> **WHAT TO PRODUCE**
Return each line of the listing that has the word "agent" in it.

====== MATERIAL FOR THIS EXERCISE

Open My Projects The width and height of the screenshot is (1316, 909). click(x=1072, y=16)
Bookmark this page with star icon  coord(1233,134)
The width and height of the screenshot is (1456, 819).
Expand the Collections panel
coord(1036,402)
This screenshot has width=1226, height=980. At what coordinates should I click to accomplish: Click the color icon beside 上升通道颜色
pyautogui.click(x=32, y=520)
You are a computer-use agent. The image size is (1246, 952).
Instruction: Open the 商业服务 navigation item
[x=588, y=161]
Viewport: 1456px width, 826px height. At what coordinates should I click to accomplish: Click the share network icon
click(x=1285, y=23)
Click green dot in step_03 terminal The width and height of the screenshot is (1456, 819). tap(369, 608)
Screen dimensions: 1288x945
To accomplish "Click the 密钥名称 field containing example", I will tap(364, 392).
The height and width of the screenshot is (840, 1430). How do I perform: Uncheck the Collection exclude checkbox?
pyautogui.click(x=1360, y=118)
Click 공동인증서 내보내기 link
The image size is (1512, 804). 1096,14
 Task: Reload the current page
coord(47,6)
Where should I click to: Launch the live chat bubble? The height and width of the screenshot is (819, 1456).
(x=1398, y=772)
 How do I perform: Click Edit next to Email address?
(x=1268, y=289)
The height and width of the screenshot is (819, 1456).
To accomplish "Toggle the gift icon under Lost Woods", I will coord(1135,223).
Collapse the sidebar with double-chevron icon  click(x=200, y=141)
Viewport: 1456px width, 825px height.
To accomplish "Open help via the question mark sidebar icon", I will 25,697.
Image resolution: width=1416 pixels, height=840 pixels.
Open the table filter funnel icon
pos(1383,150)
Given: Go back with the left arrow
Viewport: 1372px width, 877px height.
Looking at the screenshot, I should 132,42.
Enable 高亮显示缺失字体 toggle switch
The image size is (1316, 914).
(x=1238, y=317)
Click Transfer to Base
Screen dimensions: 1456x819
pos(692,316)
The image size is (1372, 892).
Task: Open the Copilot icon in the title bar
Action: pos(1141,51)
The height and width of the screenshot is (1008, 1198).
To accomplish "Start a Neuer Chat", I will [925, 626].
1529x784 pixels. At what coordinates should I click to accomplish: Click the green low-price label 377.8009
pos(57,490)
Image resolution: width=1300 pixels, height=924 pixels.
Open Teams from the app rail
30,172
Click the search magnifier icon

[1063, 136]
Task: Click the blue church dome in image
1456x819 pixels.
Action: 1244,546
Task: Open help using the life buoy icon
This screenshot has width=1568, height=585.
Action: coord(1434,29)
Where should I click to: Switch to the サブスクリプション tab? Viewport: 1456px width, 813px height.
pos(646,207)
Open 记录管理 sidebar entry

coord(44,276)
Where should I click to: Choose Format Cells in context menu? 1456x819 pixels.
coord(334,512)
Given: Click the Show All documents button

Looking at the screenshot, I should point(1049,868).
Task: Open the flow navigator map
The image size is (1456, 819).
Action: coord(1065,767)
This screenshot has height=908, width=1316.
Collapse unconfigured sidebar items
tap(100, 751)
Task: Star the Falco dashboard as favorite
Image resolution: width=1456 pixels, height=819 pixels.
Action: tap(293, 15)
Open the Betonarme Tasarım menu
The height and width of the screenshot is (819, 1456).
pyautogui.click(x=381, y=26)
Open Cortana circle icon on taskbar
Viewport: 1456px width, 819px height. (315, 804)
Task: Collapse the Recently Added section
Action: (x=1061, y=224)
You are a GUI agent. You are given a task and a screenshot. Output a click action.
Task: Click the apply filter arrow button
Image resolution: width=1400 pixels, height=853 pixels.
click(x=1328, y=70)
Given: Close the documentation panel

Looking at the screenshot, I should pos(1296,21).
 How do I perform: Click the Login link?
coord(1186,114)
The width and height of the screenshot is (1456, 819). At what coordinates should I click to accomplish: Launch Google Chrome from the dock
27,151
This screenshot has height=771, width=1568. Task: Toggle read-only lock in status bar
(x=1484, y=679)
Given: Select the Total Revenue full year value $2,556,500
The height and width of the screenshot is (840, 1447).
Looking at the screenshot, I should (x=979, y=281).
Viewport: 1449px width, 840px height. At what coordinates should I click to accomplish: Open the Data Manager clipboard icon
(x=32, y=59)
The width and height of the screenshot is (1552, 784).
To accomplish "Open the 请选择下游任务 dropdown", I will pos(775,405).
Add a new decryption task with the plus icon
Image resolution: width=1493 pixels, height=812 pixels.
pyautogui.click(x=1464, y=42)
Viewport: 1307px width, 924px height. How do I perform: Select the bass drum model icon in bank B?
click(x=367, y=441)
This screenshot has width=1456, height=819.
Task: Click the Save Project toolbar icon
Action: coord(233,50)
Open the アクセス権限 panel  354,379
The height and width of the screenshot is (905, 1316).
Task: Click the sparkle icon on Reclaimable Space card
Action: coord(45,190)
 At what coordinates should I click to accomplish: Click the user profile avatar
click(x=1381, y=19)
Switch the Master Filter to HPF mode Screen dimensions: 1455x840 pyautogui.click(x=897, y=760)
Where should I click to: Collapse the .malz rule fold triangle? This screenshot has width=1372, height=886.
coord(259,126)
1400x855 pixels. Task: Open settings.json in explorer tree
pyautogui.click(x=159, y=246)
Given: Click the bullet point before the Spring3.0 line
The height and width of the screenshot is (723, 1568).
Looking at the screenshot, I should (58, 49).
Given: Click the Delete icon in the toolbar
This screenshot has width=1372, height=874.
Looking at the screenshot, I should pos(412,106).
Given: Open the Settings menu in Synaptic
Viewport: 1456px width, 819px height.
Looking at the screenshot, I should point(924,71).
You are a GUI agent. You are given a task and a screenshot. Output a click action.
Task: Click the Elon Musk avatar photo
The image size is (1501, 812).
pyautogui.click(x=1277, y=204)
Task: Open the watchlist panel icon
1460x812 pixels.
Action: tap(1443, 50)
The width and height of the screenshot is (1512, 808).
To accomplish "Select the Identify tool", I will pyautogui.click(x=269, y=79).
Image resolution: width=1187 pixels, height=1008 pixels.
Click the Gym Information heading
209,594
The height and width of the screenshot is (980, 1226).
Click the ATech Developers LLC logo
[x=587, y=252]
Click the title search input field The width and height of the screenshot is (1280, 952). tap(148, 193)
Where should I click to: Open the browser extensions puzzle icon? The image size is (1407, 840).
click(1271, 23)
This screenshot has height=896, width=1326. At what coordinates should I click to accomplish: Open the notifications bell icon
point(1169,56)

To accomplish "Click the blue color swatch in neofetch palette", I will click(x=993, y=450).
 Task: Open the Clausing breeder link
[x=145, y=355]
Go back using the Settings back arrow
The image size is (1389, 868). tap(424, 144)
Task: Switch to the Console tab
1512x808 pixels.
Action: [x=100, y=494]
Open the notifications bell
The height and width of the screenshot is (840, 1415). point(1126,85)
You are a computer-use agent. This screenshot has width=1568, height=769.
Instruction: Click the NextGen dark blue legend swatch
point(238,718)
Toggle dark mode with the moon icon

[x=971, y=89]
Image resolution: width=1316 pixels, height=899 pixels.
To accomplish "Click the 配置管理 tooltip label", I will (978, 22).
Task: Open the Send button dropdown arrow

============

> **SOLUTION TO THE PROBLEM**
You are a computer-use agent. The image size is (1246, 952).
You are a GUI agent. You are given a task and a screenshot. Output a click action.
You are a GUI agent. You are given a task and a screenshot. Output a click action.
You are a computer-use agent. This screenshot has width=1568, height=769.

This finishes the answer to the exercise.